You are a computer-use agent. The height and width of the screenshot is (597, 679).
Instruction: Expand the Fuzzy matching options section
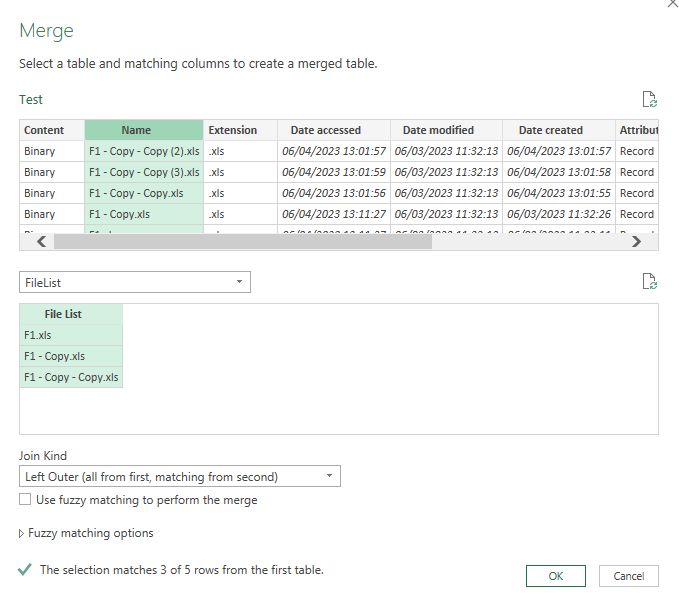(x=23, y=534)
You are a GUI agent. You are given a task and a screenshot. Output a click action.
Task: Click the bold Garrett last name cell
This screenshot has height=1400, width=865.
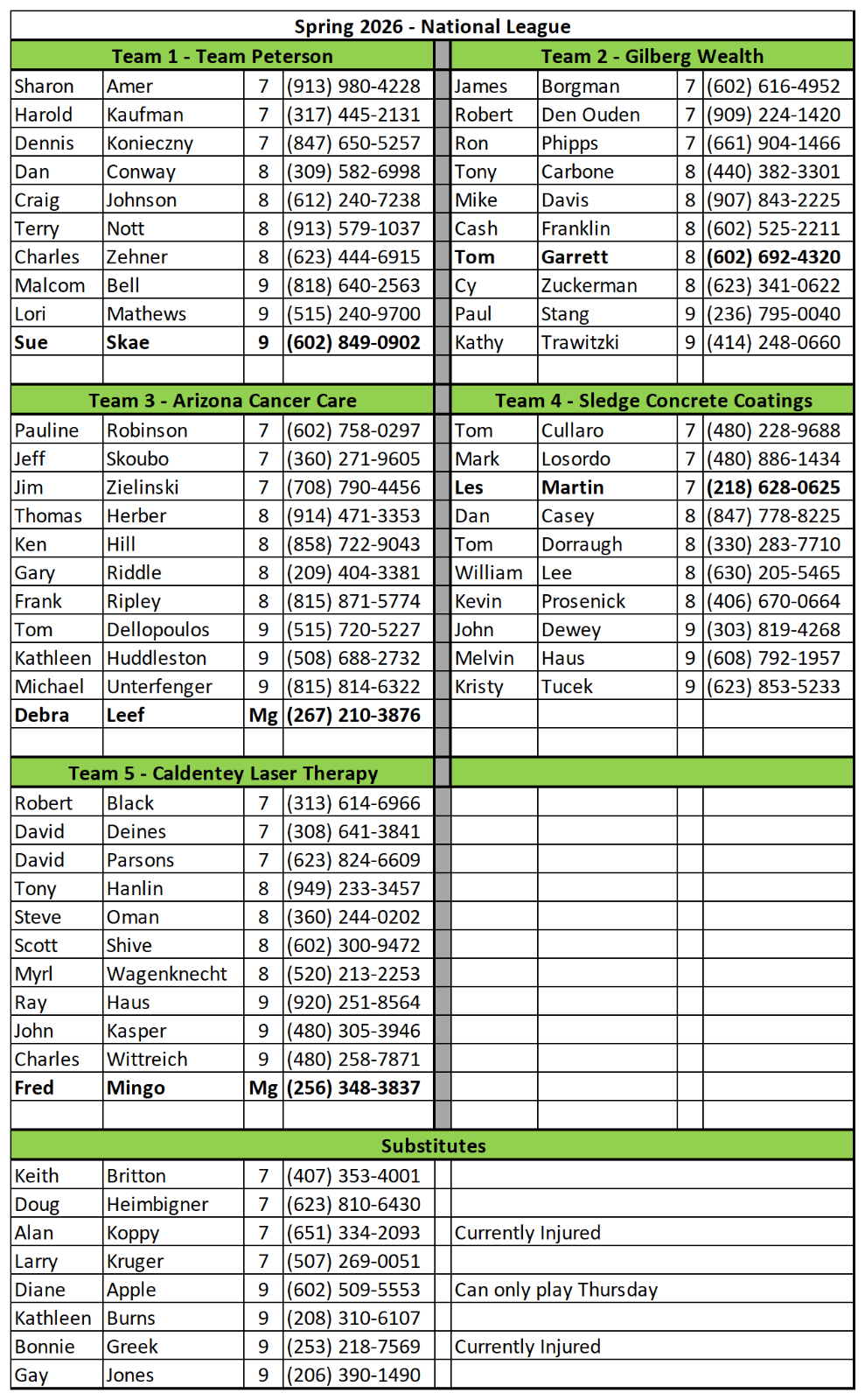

☆ ☆ ☆ ☆

## DESCRIPTION OF THE TASK
Rewrite the material above with "screenshot" swapped for "screen image" wherever it occurs, changing nothing else. Leave the pictures out.

## EXPECTED ANSWER
You are a computer-use agent. The height and width of the screen image is (597, 679).
Instruction: Expand the Fuzzy matching options section
(x=23, y=534)
You are a GUI agent. You are given a task and a screen image. Output a click action.
Task: Click the bold Garrett last name cell
This screen image has height=1400, width=865.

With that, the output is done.